Ruminations on the past
One thing I am completely fascinated by is history, in particular, the way folks lived the past couple of hundred years here in the States. So I guess it's a good thing I go to the oldest college in the nation (Harvard sneaked ahead of us and barely got their royal charter before we did -- bastards... We were here first!). :o)

And I sat in Artificial Intelligence today (damn I hate that class), in one of the nicest buildings on campus, and stared out the window. Being on the second floor, I could see some white houses across Richmond Road, behind Old Dominion Hall, and I wondered... When Blair was built, whenever it was built, did the students stare out the window and see the same white houses across the way??

I've been told that Blair was originally four floors or some such, something other than the three floors it is now, and that's why you'll see windows spanning two floors in the stairwell. But then, what did it look like originally?? How was it arranged? What did the lecture halls look like?

And what was Tyler like when it was a dorm?? And which building WAS the original Tyler anyhow?
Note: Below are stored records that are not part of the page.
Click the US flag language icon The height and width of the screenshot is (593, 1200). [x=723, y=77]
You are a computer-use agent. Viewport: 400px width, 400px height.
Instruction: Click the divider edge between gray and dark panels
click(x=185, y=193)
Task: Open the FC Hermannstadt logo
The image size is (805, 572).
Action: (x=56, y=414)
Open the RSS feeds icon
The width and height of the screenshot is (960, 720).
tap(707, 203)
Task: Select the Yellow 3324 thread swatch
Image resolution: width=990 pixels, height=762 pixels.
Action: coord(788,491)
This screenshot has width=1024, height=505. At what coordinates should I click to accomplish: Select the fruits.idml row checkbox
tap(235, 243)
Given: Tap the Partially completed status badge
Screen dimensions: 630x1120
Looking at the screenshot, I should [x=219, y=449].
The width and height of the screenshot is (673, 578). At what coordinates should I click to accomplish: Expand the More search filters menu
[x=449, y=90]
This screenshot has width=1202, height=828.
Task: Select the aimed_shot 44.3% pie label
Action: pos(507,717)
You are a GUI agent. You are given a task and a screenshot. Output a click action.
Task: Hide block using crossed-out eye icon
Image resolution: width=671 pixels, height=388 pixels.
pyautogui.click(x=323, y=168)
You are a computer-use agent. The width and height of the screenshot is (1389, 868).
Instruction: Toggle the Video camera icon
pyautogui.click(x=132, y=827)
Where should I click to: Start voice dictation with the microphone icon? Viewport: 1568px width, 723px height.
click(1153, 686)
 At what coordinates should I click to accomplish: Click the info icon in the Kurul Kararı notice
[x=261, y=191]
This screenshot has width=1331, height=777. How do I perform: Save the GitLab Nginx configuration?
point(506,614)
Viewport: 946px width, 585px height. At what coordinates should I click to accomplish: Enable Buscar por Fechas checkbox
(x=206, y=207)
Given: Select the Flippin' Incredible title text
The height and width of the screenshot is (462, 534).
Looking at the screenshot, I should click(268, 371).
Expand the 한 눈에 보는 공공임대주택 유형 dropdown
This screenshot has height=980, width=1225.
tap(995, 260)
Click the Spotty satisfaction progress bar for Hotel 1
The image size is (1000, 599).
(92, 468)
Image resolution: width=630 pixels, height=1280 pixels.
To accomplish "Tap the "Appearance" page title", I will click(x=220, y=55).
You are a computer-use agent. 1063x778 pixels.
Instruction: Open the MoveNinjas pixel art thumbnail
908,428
The current Tyler, built in 1927, I believe, was originally the Rogers building, housing the chemistry department. Now there's another building on New Campus that's called Rogers, and the old Rogers is called Tyler, and houses the Business Department. I've seen photos of the original Tyler, but I can't figure out which building it was because they've all been remodeled.

I've seen a painting of Ancient Campus back when the Wren building, the President's House, and the Brafferton made up the entirety of campus, and there are cows on the campus. I wonder if the cows were mooing all during the lectures in the Wren building. :o)

Then you have the whole issue of the first women's class in 1918-1919. What was it like to be part of a small group of twenty women to make history and become the first co-ed class? I read an interview online with one of those first women, and she said the women didn't much think about what it was like to make history -- they went to class, they did their schoolwork, and concentrated also on making friends with each other. I wonder what it was like to be one of those first women, dressed in the fashions of the early 20th century, walking across campus. What was campus like? What were classes like? Exams and homework... What did the women do in their free time, and were they allowed to take courses in physics and math like the men, or were they regulated to home ec?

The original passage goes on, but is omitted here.